All women want to feel happy after they bring their new baby home. But some begin to experience serious mood and anxiety symptoms, and they can't understand why.

"But it is something that affects many, many women and often there's so much stigma around mental illness, people suffer silently," said Dr. Samantha Meltzer-Brody, the director of the perinatal psychiatry program at the University of North Carolina.

Meltzer-Brody says for some women, it can lead to suicidal thoughts unless help is made available early on.

"All women should be screened during pregnancy and post-partum for mood and anxiety symptoms," Meltzer-Brody said. "Unfortunately, that doesn't happen."

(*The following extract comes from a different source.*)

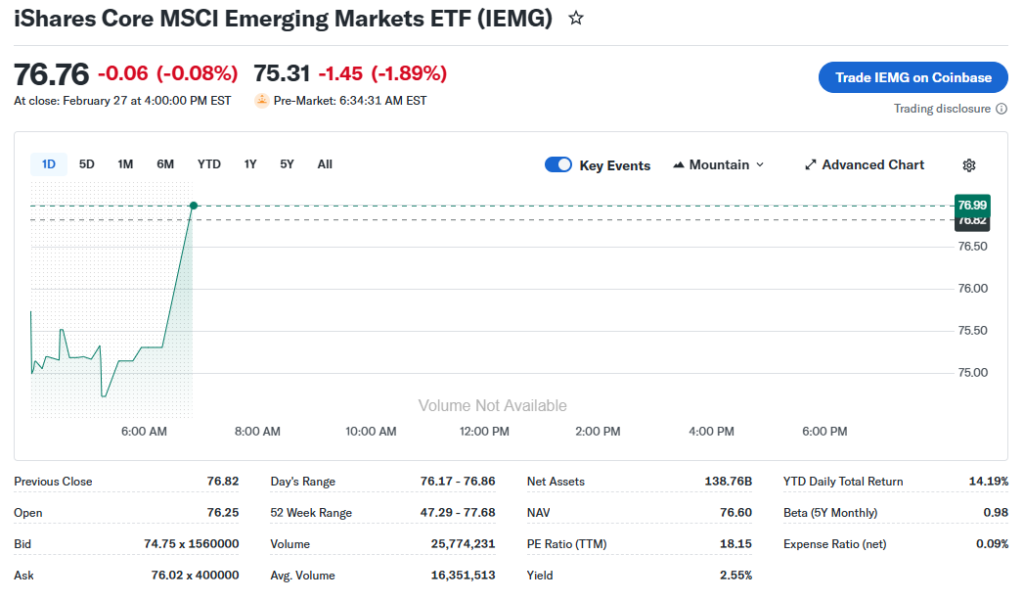Click the trading disclosure info icon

She hopes a simple questionnaire on an iPhone app will help find women at risk of post-partum depression.

The app is called PPD ACT, a key tool in a national study. It asks how many times a woman has been pregnant, and it will ask participants if they fit into known high risk categories: a history of depression, past experience with post-partum depression and significant adverse life events or stresses.

Once women enroll in the study through the phone app, the National Institutes of Health provide for spit sample kits to be sent to each participant.

"This then allows us to do genotyping on women to understand the genetic signature, which allows us to understand what causes this and find new ways to screen and prevent and treat," Meltzer-Brody said.

Researchers hope to attract more than 50,000 women to the study for the best chance of understanding the illness and offering more effective interventions for the women who suffer.

The Walk for Hope, which raises money for this type of research, is Sunday, Oct. 9 starting at the Angus Barn.

The run or hike goes through Umstead Park and finishes with a lunch at the Angus Barn.